BSÍ, however, are openly political in their lyrics. The duo marries punk and summery indie-pop in their songs which cover issues such as sexism and feminism. My favourite song of theirs, ‘My knee against kyriarchy’, is named after a feminist concept that describes an intersectional form of patriarchy covering all forms of oppressive structural hierarchies such as sexism, racism, ableism, homophobia, and transphobia. Opposition to oppression is a theme throughout BSÍ’s music, whether they present these themes in riot grrrl inspired songs, or in a buoyant indie-pop bop.
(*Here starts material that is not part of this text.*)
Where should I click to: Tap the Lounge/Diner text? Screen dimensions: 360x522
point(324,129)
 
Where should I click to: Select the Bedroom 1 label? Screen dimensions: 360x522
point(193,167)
The two singles on Relax, Blabla couldn’t contrast each other more. ‘Jelly Belly’ maintains the danceable, upbeat riffs of previous singles such as ‘My knee against kyriarchy’. The track’s energy is restless and contagious, with a frantic and rushed dissonant bassline that explodes into a fun and optimistic chorus dripping in reverb, as Thorarensen sings “I don’t care if I’m smelly/I don’t care ‘bout my jelly belly”. The band describe the song as a group-therapy session at 157 bpm – the whimsical melodies and dreamy synths and pads conceal the pain and trauma in the lyrics in a way not dissimilar to Mitski’s ‘Nobody’.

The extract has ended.